A3: the cross-modal flow sub-network takes an original CT mode floating image rCT and an MR mode reference image rMR as inputs (namely, the inputs are cross-modal image pairs (rCT, rMR)), learns deformable mapping between the input image pairs through a UNet structural network, and outputs a deformation fieldWherein the deformation field->I.e. a deformable mapping relation representing the input cross-modality image pair (rCT, rMR);

in this embodiment, the cross-modal streaming sub-network unet_o adopts UNet network structure. As shown in FIG. 8The original CT mode image (rCT) and the MR mode image (rMR) are respectively used as floating images I _m And reference image I _f Gray scale floating image I with channel number of 1 _m And a gray reference image I with a channel number of 1 _f Will I _m and I_f And splicing according to the channel direction to obtain a three-dimensional volume image of two channels as an input image. The UNet network employs an encoder-decoder structure that reduces the spatial resolution of the input image using a 3D convolution with a step of 2 in the encoder section, and the decoder restores the spatial resolution of the image using a 3D upsampling layer. Jump connection is used between convolution layers of the encoder and the decoder to fuse shallow layer features and deep layer features; the number of channels per convolutional layer output profile is shown in fig. 8 as the upper end number of the rectangular convolutional layer. Variable transformation parameters between cross-modal input images are learned through a three-dimensional deep convolution network, and a deformation field of a3 channel is obtained through output

At this step, the original cross-modal flow incorporates the original image rCT into a cross-modal registration framework so that the model can estimate the deformation field based on the detailed texture features provided in rCTThe introduction of the original information assists the model to learn a more realistic deformable transformation, so that the disturbing influence of the artificial features in the generated image tMR on registration can be reduced.

A4: the unimodal flow sub-network then uses the output of the previous modified Cycle-GAN network to generate image tMR and MR modality reference image rMR as inputs (i.e., the inputs are unimodal image pairs (tMR, rMR)), uses the same UNet network as the cross-modal flow to learn the deformable mapping between the input image pairs, and outputs a deformation fieldWherein the deformation field->I.e. representing inputDeformable mapping of the unimodal image pair (tMR, rMR);

in this embodiment, the single-mode flow sub-network unet_s also adopts the same UNet network architecture as the cross-mode flow sub-network unet_o shown in fig. 8. The only difference is that unet_o is a cross-modal input, while unet_s is a single-modal input. Through image conversion, the network may convert the original CT modality image (rCT) to an MR modality image (tMR). The generated tMR image and rMR image are respectively input into the network as a floating image and a reference image by the single-mode flow subnetwork unet_s, the deformable mapping between the single-mode input images is learned through a three-dimensional depth convolution network, and the deformation field of 3 channels is finally output

In the step, the synthesized single-mode flow can learn more texture information in the single-mode image, and the voxel drift phenomenon caused by the cross-mode flow is effectively restrained.

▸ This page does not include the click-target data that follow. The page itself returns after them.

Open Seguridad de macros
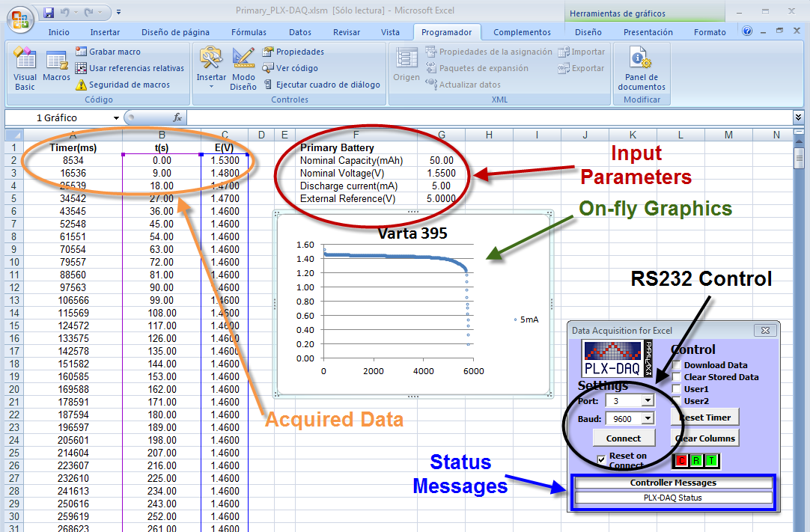810x532 pixels. tap(82, 85)
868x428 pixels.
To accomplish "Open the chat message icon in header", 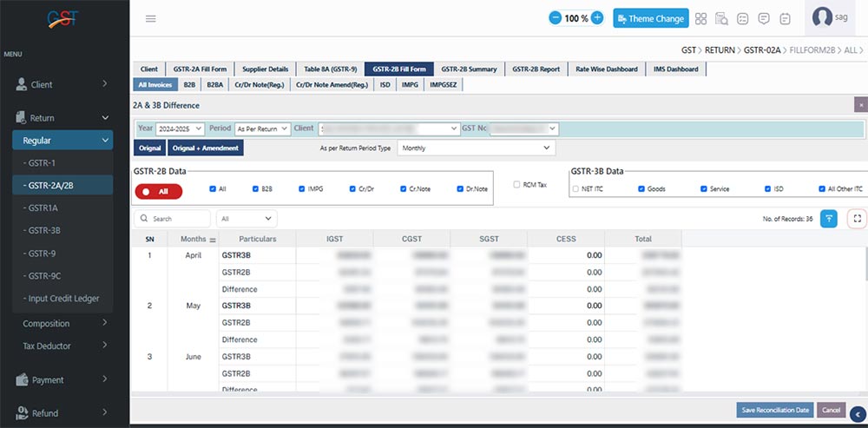I will pyautogui.click(x=764, y=18).
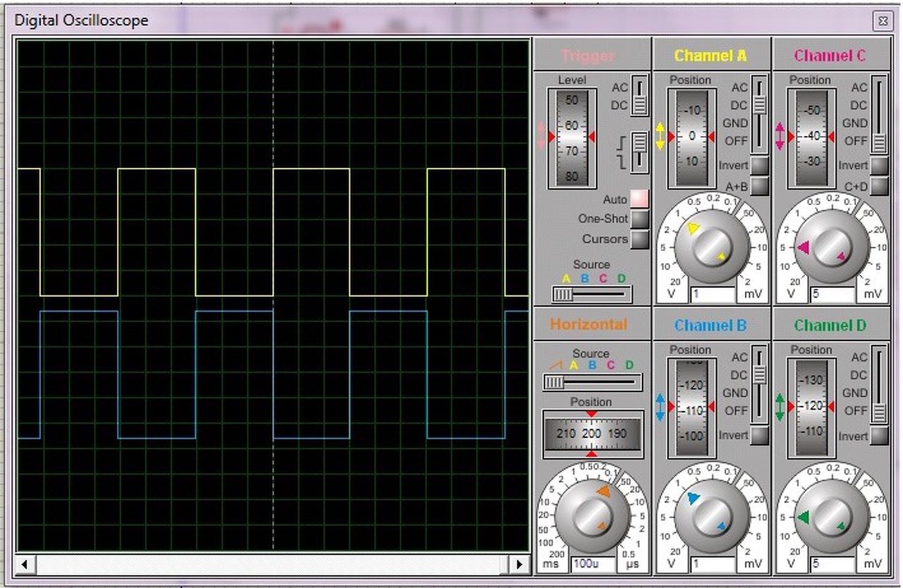
Task: Click the Channel C volts-per-division knob
Action: pyautogui.click(x=830, y=247)
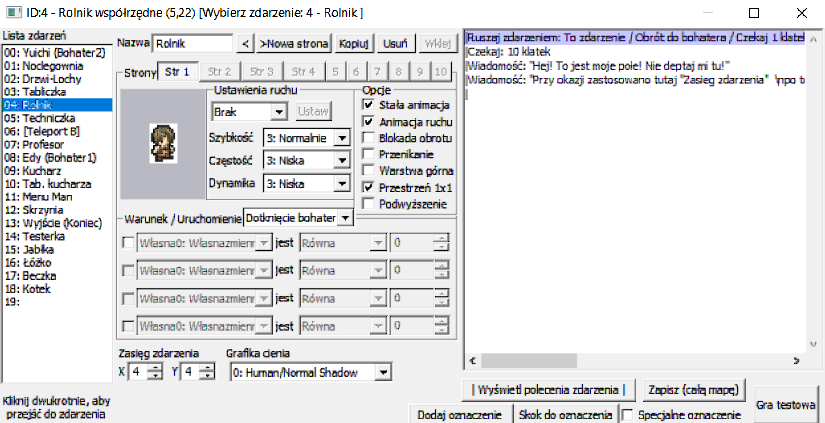Open the Dotknięcie bohatera trigger dropdown

coord(345,217)
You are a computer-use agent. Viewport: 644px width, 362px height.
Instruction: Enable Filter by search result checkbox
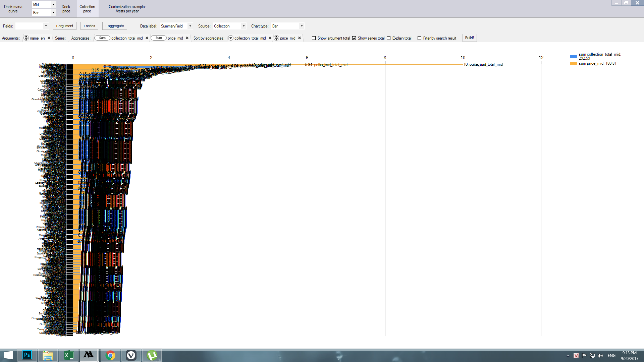click(419, 38)
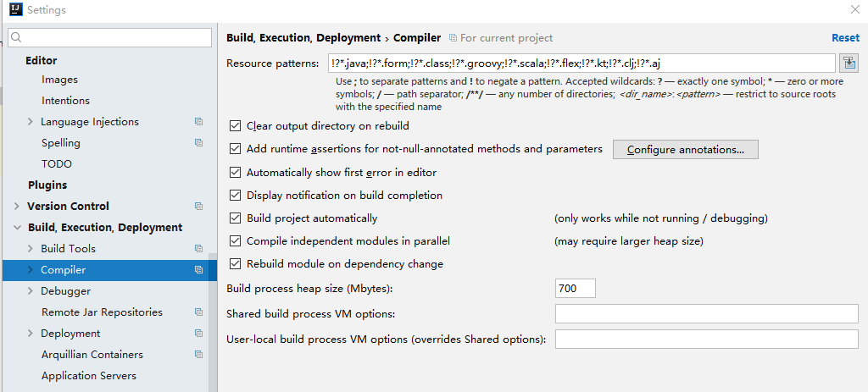
Task: Open the Application Servers settings page
Action: (x=88, y=376)
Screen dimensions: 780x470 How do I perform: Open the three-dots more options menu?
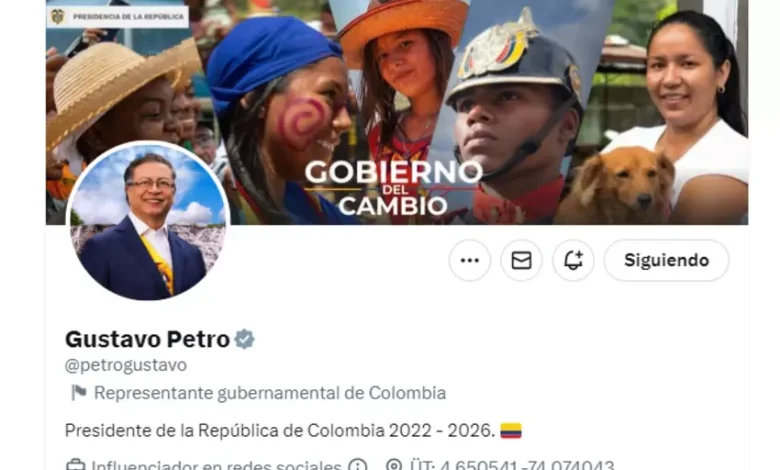[470, 260]
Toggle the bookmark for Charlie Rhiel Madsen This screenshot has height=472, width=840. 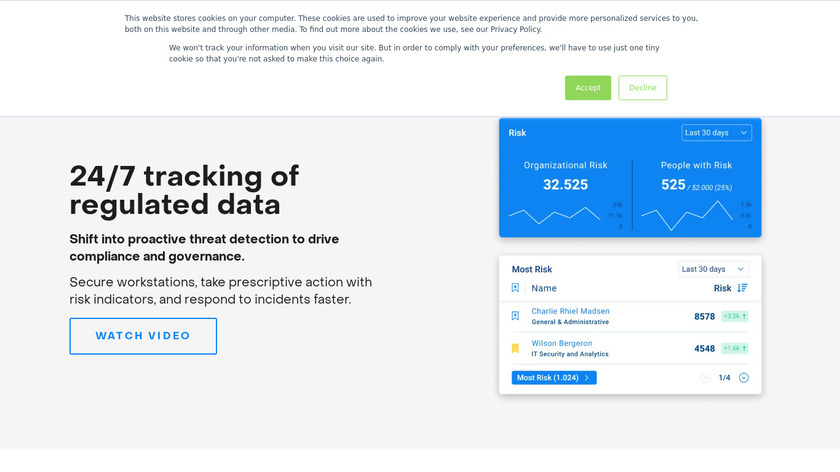[x=516, y=316]
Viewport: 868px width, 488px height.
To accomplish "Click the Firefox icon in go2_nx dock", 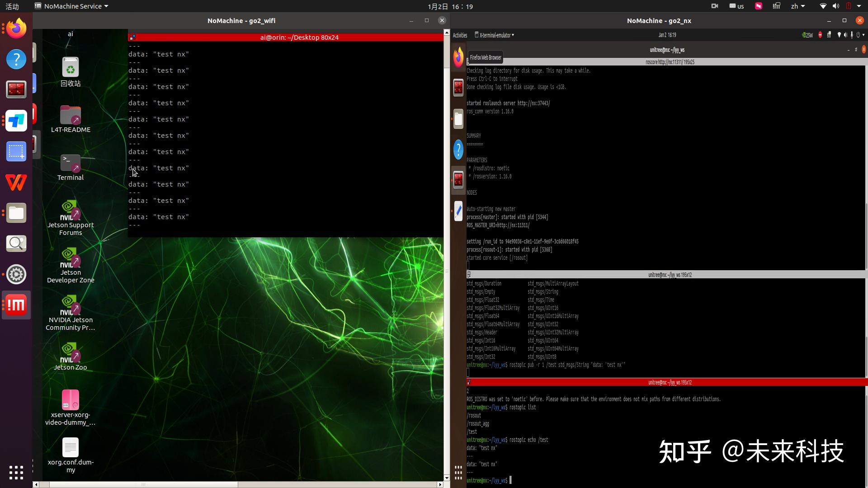I will coord(458,57).
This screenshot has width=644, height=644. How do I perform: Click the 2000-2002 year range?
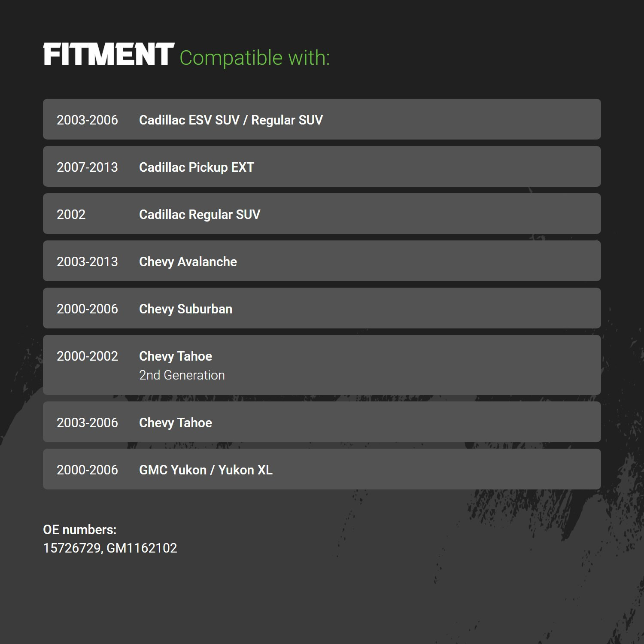coord(87,356)
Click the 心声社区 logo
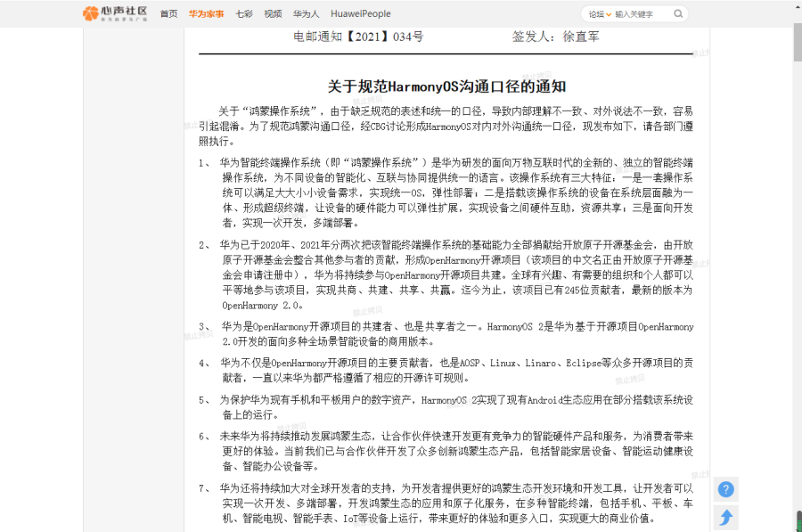The height and width of the screenshot is (532, 802). [x=116, y=13]
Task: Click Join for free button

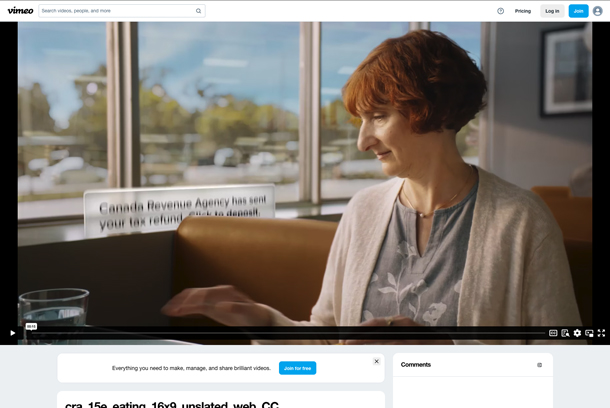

A5: deformation field fusion network deformation field estimated with the first two flows (cross-modal flow and single-modal flow) and />For input, a convolution network is adopted to carry out mixed superposition on two deformation fields, and a final deformation field +.>

Wherein the cross-modal flow and the single-modal flow sub-network estimate the deformation field based on the cross-modal input (rCT and rMR) and the single-modal input (tMR and rMR), respectively and />In this step the deformation field is-> and />Mixing and superposing, effectively fusing two deformation fields by adopting a convolution neural network with the convolution kernel size of 3 multiplied by 3, and outputting a final deformation field +.>Wherein, 3D volume deformation field +.>Has a-> and />The same dimension is 3 channels.

A6: the spatial transformation network is based on the final deformation fieldSpatially warping the original CT modality floating image rCT by +.>Representation, obtaining a transformed floating image (moved CT);

final deformation field based on deformation field fusion networkThe floating image rCT is spatially warped in this step by means of a spatial transform network (Spatial Transform Network, STN). In this embodiment, the STN comprises a spatial grid generator and sampler, which can predict the deformation field according to the network +. >A sampling grid is generated and then spatially warped rCT by the sampler.

A7: calculating the network training loss, comprising two parts: image similarity loss between the transformed floating image and the reference image; smoothing the final deformation fieldRegularized loss of (c). And (3) repeating the steps A2-A7 to perform supervision training on the dual-flow cross-mode image registration network with the aim of minimizing the loss function until the training is completed and the step A8 is executed, and directly registering and outputting registration images by using the network.

In the embodiment, a dual-flow cross-mode image registration network is provided, which comprises a cross-mode flow sub-network, a single-mode flow sub-network, a deformation field fusion network and a Space Transformation Network (STN), wherein the training of the dual-flow cross-mode image registration network is similar to multi-antibody training, and the cross-mode flow and the single-mode flow are mutually independent and mutually restricted, so that the whole non-supervision registration network is cooperatively optimized. From the design of the optimization objective, the loss function of the network includes two terms: image similarity loss L _sim And regularization loss L _smooth . Wherein the similarity loss L _sim Characterizing a transformed floating imageAnd the similarity between the reference image rMR, in the embodiment, the structural similarity index is used for measuring the similarity of the images, and the similarity is independent of the brightness and the contrast of the images. Wherein (1) >Representing the final deformation field estimated by the registration network +.>Applied to the original floating image rCT, the spatial warping transformation is performed on rCT to obtain a transformed floating image. In addition, regularization loss L _smooth Deformation field estimated for network>Applying smoothness constraints, L is used in this embodiment ₂ Normal pair final deformation field->Is regularized.

To sum up, the total loss function L of the dual-flow cross-modality image registration network proposed in the present embodiment _total Loss of similarity L for images _sim And regularization loss L _smooth Is a weighted sum of (c). Total loss definition L _total As shown in formula (4):

wherein ,L_sim Representing transformed floating imagesAnd MR modality reference image I _rMR Loss of image similarity between L _smooth Representing +.>Smoothness is a constrained regularization penalty. I _rMR Reference image representing MR modality, I _rCT Floating image representing original CT modality, +.>Representing the final deformation field of the dual-flow cross-modality registration network output,representing ∈9 according to the final deformation field>Warp transforming floating image I of original CT mode _rCT The resulting transformed floating image, λ, is the regularization coefficient.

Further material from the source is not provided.